Summary of proofs in Futureproofs

Purpose

Proofs are the main reason that Futureproofs exists. Before you can mark up a proof, it must be uploaded to a project with Futureproofs. And before anyone other than the project owner can mark it up, team members must be invited into the project.

Proofs can only be uploaded to a project - without a project, you cannot upload proofs. A project can hold any number of proof versions and masters. (For more on projects within Futureproofs, see the Projects section of this Help area, starting here.)

Workflow

A proof is a stage in the life of a project, and can itself be subdivided into a few workflow steps within Futureproofs.

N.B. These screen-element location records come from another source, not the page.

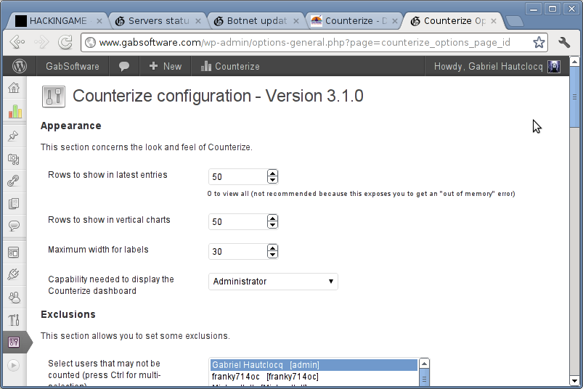The height and width of the screenshot is (389, 583).
Task: Expand the capability Administrator dropdown
Action: (273, 282)
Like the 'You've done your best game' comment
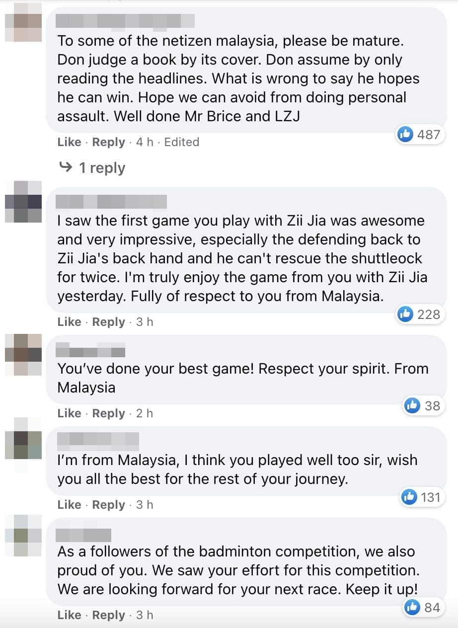 coord(69,413)
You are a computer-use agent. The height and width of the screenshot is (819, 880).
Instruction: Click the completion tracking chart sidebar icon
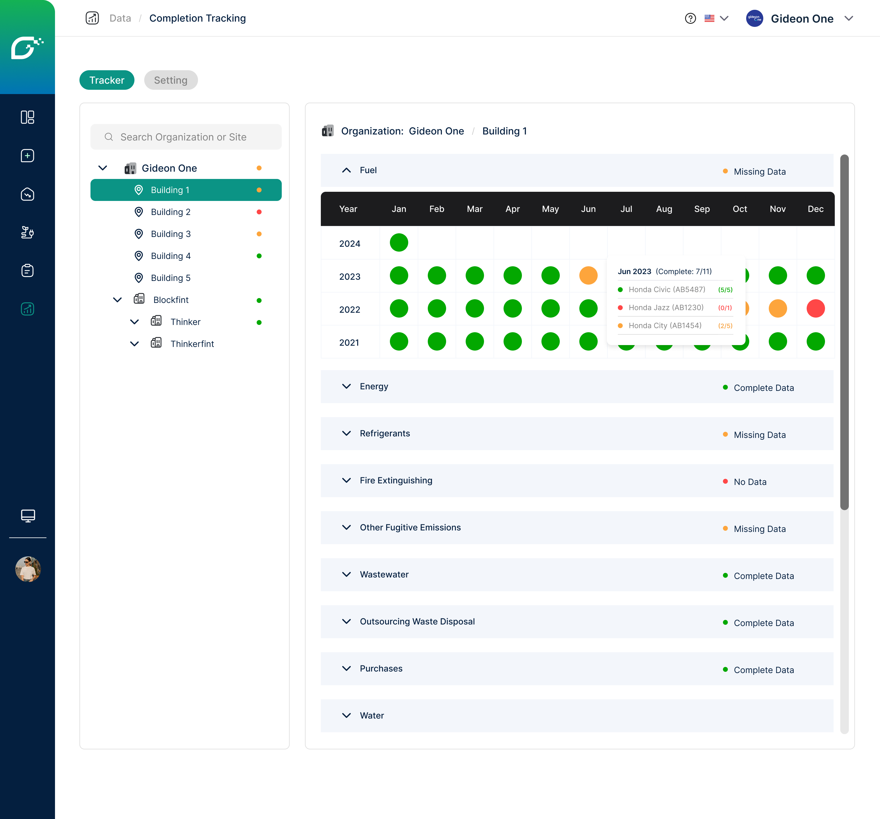coord(27,309)
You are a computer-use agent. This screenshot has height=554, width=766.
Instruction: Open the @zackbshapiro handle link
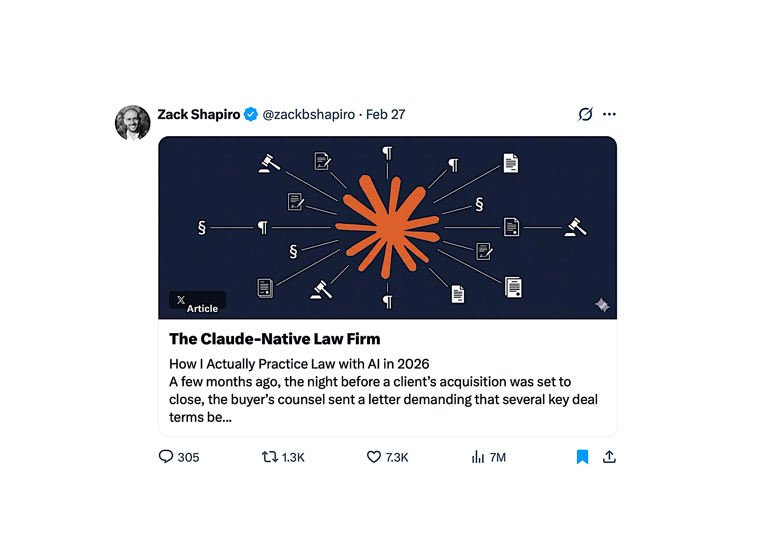pos(308,114)
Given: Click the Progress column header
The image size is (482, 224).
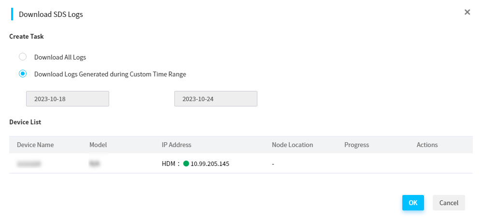Looking at the screenshot, I should (x=356, y=145).
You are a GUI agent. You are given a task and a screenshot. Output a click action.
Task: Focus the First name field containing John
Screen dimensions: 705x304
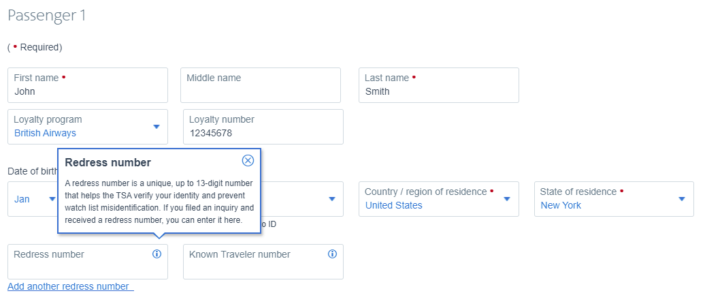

  • A new proof is uploaded to Futureproofs as a PDF.
  • The team members add their markup to the proof, each to their own copy, marking it complete when they are finished.
  • The project manager creates a Master proof, and collates the team's markup onto the Master.
  • The project manager exports the marked-up master proof as a PDF, which may be sent to the typesetter for correction.
  • The project manager takes the corrected PDF and uploads it to the project.
  • A team member compares the new version with the previous Master and copies across any missed corrections.
  • The team members add their markup to the new proof, and the process repeats until the content is ready for publication.

Marking up proofs

Marking up proofs is one of the key activities for most Futureproofs users. Unlike other tools, Futureproofs lets you simply draw on the proof directly. We then take your drawing and suggest the likely actions you were trying to take.

When you select the right action, we tidy up your drawings to keep everything neat, and then automatically insert comments into the margin so that it's completely clear what should be done.

Master proofs

Once the team has marked up the proof, you need to create a single authoritative Master version that can be sent to the typesetter/designer for correction. Unlike other tools, Futureproofs has a special mode designed to make this as simple as possible. We also make sure that every mark has a complete history, so that you can see who originally requested each change and when alterations were made.

Comparing versions

Classically, "proofreading" meant comparing one version of a page to another version to make sure that they were correct. These days, proofreading is usually combined with some level of editorial check as well, but you will still need an easy way to compare two versions. Futureproofs provides a special proofreading mode that places two versions alongside one another on the screen, with simple tools to copy marks from the old version into the new one, if corrections have been missed.

Format

Proofs are uploaded to Futureproofs as PDF files. This is so that we can ensure compatibility with all layout programs (InDesign ®, Quark® etc.) and also make sure that what you see on screen is the same thing you would see when the file is printed. In particular, using PDF files avoids any issues around font licensing - and using the wrong fonts would make your proofs lay out quite oddly and not at all as you want!

Within Futureproofs, we convert your PDFs to special images that are then sent to the user's browser for them to mark up. Using images like this means that we don't have to send the whole PDF to the user before they can start work. Also, if they're viewing at a low zoom level then we can send a lower-resolution file - which means the site works quickly and so makes it easier for proofreaders.

Proof data

Proofs may have their own metadata, including due dates. This is entered when a proof is uploaded and may be changed later if needed.